Ver a alegria de Freeman em poder evocar e gravar novas memórias é emocionante, mas a realidade nos remete às limitações do tratamento para as demências no presente. Há muitos anos temos somente os mesmos medicamentos que retardam a evolução dos sintomas. Entretanto, há poucas semanas ficamos boquiabertos com a notícia de que o Food and Drug Administration (FDA), a Anvisa dos americanos, liberou para o uso comercial, ainda que com restrições, o medicamento aducanumab (Biogen, Cambridge, EUA), o primeiro que atua para impedir a progressão da doença. Ele tem ação específica no processo fisiopatológico, removendo as placas de proteína beta- amiloide cerebral nas fases iniciais da doença.
A ideia do uso de medicamentos imunobiológicos para doenças neurodegenerativas não é nova. Há muitas pesquisas nessa área. Já houve muita expectativa e também muita frustração. Quanto ao aducanumab, o último congresso da Academia Americana de Neurologia, em maio, promoveu uma intensa discussão sobre a sua viabilidade, eficácia e segurança.
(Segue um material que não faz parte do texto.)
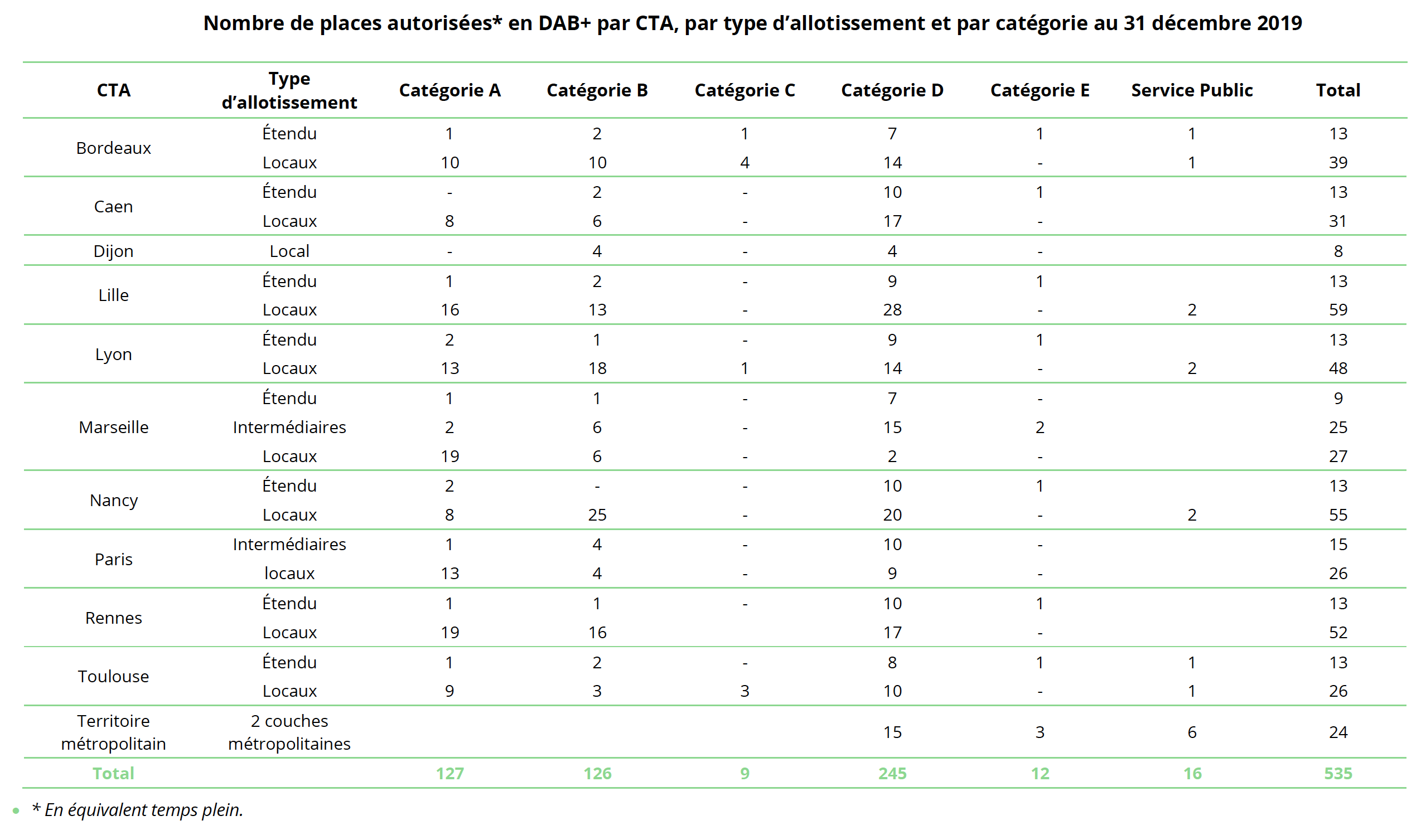Select the "En équivalent temps plein" footnote
This screenshot has height=840, width=1426.
pos(138,809)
A aprovação pelo FDA não era esperada. Um comunicado oficial da Academia Brasileira de Neurologia salienta que esse medicamento foi testado somente para as fases iniciais, e não tem potencial para cura da doença.
Alertas assim são importantes. A doença de Alzheimer traz uma incapacidade enorme aos pacientes e um sofrimento muito grande a todos que os acompanham. Quando uma agência reguladora com a respeitabilidade do FDA autoriza a comercialização de um medicamento automaticamente é criado um desejo do uso, com uma esperança de efetividade naqueles que amamos. Um correto e pedagógico processo de orientação é muito necessário.
Recentemente tivemos uma experiência diametralmente inversa, e desastrosa, no Brasil. Os brasileiros se familiarizaram com termos como “evidência científica” devido à açodada propagação de alguns medicamentos, como a cloroquina, para o tratamento da Covid-19. A falta de organização e de informação correta pode acarretar usos inadequados de bons medicamentos. Quem perde são os pacientes.
Esperamos não ver pacientes como o personagem interpretado por Freeman no futuro. Claro, porque esperamos ter a cura para doenças degenerativas. Além disso, sabemos que, além da genética, essas doenças têm como causa os nossos hábitos e a ação do meio sobre nosso corpo. Podemos aprender mais sobre como preveni-las. Que saibamos ter uma vida mais saudável e cuidar melhor do meio ambiente.